Die Articella-Handschriften der Amploniana und ihre ‘französische‘ Herkunft

Bereits im letzten Blogbeitrag vom 17.11.2021 habe ich das Konvolut der Articella-Handschriften vorgestellt. Heute möchte ich daran anknüpfen und zeigen, welche Rückschlüsse und Interpretationsmöglichkeiten sich aus dem Konvolut für die Sammlungsgeschichte der Amploniana ziehen lassen.
Es ist sehr bemerkenswert, dass sieben der neun Articella-Kodizes der Sammlung aus dem südfranzösischen Raum stammen und nur je ein Exemplar aus Italien bzw. Paris. Das ist umso erstaunlicher, da in jener Zeit des 13. Jahrhunderts mit Salerno, Bologna und Padua vor allem italienische Städte in der medizinischen Lehre führend waren und die medizinische Fakultät in Bologna ihren Lehrplan sogar an der Articella ausgerichtet hatte. Im französischen Raum stach wiederum nur das im Süden gelegene Montpellier mit seiner 1220 gegründeten medizinischen Schule hervor, die 1289 in eine Universität umgewandelt wurde.
Doch wie kam es dazu, dass vor allem Articella-Handschriften aus Montpellier ihren Weg in die Amploniana fanden? Hierfür ist die Erforschung der Objektgeschichte hilfreich, mit der sich das aktuelle DFG-Projekt befasst. So lassen sich in den meisten dieser Handschriften Spuren finden, die eine Zwischenstation in Paris nahelegen.

Abb. 1: CA 2° 285 fol. Vorblatt IV r: Magister Johannes Chareton est un bon homme

Das reicht von der Nennung eines ausschließlich in Paris und Umgebung belegten Professors im Einband [Abb. 1] über einen Preisvermerk mit einer ausschließlich in Nordfrankreich gebräuchlichen Währung [Abb. 2] bis hin zu einer Kommentarhand, die sich einem gewissen Henricus Maltmyngher de Berka zuordnen lässt.

Abb. 2: CA 2° 264 fol. 237v: Radierter Preisvermerk, mit Quarzlampe zu erkennen: Libras Parisiensis, was auf den Livre Parisis als nordfranzösische Rechnungsmünze verweist, vgl. Kroha, Großes Lexikon der Numismatik, s.v. Livre.

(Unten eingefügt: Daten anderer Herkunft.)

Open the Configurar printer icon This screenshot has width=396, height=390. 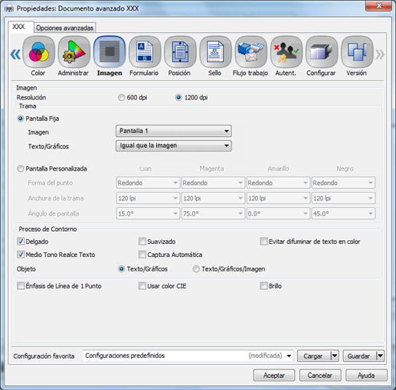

Und genau dieser Henricus könnte auch der Schlüssel für dieses Herkunftsrätsel sein: Er war zunächst als Schreiber für Amplonius tätig, nahm schließlich 1394 unter dem Rektorat des Amplonius in Erfurt sein Studium auf und führte dies unter dessen Rektorat in Köln weiter fort. Im Jahr 1401 wechselte Henricus dann für einige Jahre an die Universität Paris und war dort unter anderem Prokurator für die englisch-deutsche Nation. Da er in der Handschrift CA 4° 319 das Haus als Amplonius als seine Arche, seinen geborgenen Rückzugsort, bezeichnet und auch einige Bücher der Amploniana nachweislich aus dem Vorbesitz des Henricus stammen, scheint er über die Jahre ein sehr enges Verhältnis zu seinem Förderer Amplonius gepflegt zu haben. Es wäre daher durchaus denkbar, dass eben jener Henricus für Amplonius und seine beabsichtigte Stiftung die Anwesenheit in Paris nutzte, hochwertige Articella-Handschriften als kleine Lehrbuchsammlung für Amplonius anzukaufen. Möglich wäre auch, dass Amplonius nach dem frühen Tod des Henricus dessen Bibliothek übernahm und dort eben aus der Pariser Zeit neben einigen anderen Kodizes auch diese Articella-Bände übernahm.
Bliebe abschließend noch zu klären, weshalb so viele Handschriften von Montpellier nach Paris kamen: In der zweiten Hälfte des 14. Jahrhunderts wurde Montpellier immer wieder von verheerenden Seuchen heimgesucht, sodass sich die Bevölkerungszahl in dieser Zeit um ein Drittel reduzierte. Diese wiederkehrenden Epidemien sorgten für einen Abwanderung fachkundiger Personen nach Paris, die auf diesem Wege auch zahlreiche medizinische Schriften mit nach Paris nahmen und so auch für Amplonius und sein Umfeld zugänglich machten.